Getting started

To run AdapterRemoval on single-end FASTQ data, simply specify the location of FASTQ file(s) using the --file1 command-line options:

AdapterRemoval --file1 myreads_1.fastq.gz

To run AdapterRemoval on paired-end FASTQ data, specify the location of the mate 1 and mate 2 FASTQ files using the --file1 and --file2 command-line options:

AdapterRemoval --file1 myreads_1.fastq.gz --file2 myreads_2.fastq.gz

The files may be uncompressed, gzip-compressed, or bzip2 compressed. When run in this manner, AdapterRemoval will save the trimmed reads in the current working directly, using filenames starting with 'your_output'. This behavior may be changed using the --basename option, or using specific options for each output file. See the Input and output files section for more information about files generated by AdapterRemoval.

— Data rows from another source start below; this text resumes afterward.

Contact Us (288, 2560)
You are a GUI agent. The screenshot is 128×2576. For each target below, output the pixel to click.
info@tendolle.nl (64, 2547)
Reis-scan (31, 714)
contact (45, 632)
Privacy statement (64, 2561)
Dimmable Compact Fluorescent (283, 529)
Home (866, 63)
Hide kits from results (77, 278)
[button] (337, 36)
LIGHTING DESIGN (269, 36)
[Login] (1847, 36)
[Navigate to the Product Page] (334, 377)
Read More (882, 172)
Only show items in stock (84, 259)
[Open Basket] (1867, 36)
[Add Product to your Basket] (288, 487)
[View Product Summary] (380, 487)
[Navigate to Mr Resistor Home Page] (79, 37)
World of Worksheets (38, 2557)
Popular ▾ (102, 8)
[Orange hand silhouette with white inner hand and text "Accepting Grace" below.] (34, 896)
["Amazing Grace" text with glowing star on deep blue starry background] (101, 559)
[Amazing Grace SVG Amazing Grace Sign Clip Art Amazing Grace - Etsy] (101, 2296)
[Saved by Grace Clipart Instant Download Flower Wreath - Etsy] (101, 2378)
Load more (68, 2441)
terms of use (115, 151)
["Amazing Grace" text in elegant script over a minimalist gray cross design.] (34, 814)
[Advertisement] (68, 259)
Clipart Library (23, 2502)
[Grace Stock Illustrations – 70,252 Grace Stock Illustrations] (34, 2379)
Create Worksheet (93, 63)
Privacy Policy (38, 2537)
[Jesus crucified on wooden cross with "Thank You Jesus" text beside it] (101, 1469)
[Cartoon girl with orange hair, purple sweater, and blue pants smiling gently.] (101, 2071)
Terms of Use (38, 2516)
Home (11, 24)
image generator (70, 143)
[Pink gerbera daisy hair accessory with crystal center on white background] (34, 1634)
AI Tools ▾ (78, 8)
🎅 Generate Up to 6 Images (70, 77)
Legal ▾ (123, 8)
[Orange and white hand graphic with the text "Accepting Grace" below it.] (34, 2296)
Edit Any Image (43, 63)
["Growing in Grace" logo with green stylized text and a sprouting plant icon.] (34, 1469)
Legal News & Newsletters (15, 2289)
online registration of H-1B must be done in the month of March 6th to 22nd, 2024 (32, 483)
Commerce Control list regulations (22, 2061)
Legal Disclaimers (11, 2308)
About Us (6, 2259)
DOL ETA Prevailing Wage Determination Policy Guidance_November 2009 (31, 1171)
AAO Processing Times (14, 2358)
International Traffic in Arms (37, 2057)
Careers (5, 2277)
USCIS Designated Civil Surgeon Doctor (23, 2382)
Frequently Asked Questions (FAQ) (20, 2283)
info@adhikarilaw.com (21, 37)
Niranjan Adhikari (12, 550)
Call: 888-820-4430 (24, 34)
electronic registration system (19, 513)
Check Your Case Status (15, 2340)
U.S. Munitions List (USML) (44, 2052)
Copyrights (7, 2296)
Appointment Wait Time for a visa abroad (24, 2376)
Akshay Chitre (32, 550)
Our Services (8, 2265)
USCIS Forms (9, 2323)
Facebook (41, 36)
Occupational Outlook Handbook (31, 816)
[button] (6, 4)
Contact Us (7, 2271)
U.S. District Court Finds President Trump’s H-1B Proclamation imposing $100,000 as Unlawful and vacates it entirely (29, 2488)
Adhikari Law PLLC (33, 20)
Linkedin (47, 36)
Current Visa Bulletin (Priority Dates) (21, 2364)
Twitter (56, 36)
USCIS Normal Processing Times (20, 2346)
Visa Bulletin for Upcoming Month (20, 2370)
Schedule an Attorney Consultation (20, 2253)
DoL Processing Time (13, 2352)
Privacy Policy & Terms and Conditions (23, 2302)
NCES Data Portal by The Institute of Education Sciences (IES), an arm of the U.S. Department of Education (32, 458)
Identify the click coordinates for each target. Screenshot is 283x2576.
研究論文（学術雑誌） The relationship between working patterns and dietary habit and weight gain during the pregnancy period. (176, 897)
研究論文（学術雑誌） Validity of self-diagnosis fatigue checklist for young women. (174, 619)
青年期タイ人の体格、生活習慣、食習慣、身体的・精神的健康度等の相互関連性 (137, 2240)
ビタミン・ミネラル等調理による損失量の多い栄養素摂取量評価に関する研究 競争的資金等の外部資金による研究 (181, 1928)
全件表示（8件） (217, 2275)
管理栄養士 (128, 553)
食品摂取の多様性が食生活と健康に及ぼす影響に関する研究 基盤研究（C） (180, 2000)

More examples of common usage may be found in the Example usage section of the documentation.

A note on specifying adapters

AdapterRemoval relies on the user specifying the adapter sequences to be trimmed, using the --adapter1 and --adapter2 command-line options. By default, AdapterRemoval is setup to trim Illumina Truseq adapters, corresponding to the following command-line options:

--adapter1 AGATCGGAAGAGCACACGTCTGAACTCCAGTCACNNNNNNATCTCGTATGCCGTCTTCTGCTTG
--adapter2 AGATCGGAAGAGCGTCGTGTAGGGAAAGAGTGTAGATCTCGGTGGTCGCCGTATCATT

It is therefore extremely important to specify the correct adapter sequences when running AdapterRemoval on a dataset that does not make use of these adapters. Failure to do so will result in the wrong sequences being trimmed, and actual adapter sequences being left in the resulting "trimmed" reads.

Adapter sequences are specified in the read orientation when using the --adapter1 and --adapter2 command-line options, directly corresponding to the sequence that is observed in the FASTQ files produced by the base calling software. If we were processing data generated using the above TrueSeq adapters, then we would therefore expect to find those sequences as-is in our FASTQ files (assuming that the read lengths are sufficiently long and that insert sizes are sufficiently short), typically followed by a low-quality A-tail:

$ grep "AGATCGGAAGAGCACACGTCTGAACTCCAGTCAC......ATCTCGTATGCCGTCTTCTGCTTG" file1.fq
AGATCGGAAGAGCACACGTCTGAACTCCAGTCACCGATGAATCTCGTATGCCGTCTTCTGCTTGAAAAAAAAACAAGAAT
CTGGAGTTCAGATCGGAAGAGCACACGTCTGAACTCCAGTCACCGATGAATCTCGTATGCCGTCTTCTGCTTGAAAAAAA
GGAGATCGGAAGAGCACACGTCTGAACTCCAGTCACCGATGAATCTCGTATGCCGTCTTCTGCTTGCAAATTGAAAACAC

$ grep "AGATCGGAAGAGCGTCGTGTAGGGAAAGAGTGTAGATCTCGGTGGTCGCCGTATCATT" file2.fq
CAGATCGGAAGAGCGTCGTGTAGGGAAAGAGTGTAGATCTCGGTGGTCGCCGTATCATTCAAAAAAAGAAAAACATCTTG
GAACTCCAGAGATCGGAAGAGCGTCGTGTAGGGAAAGAGTGTAGATCTCGGTGGTCGCCGTATCATTCAAAAAAAATAGA
GAACTAGATCGGAAGAGCGTCGTGTAGGGAAAGAGTGTAGATCTCGGTGGTCGCCGTATCATTCAAAAACATAAGACCTA

The ambiguous bases representing the mate 1 barcode (the six Ns) have been replaced by single-character wildcards (dots) in the above grep commands, corresponding to how AdapterRemoval itself treats such characters.

For paired-end data, the --identify-adapters mode may be used to verify the choice of adapters, by attempting to reconstruct the adapter sequence directly from the FASTQ reads. See the Example usage section for a demonstration of this functionality.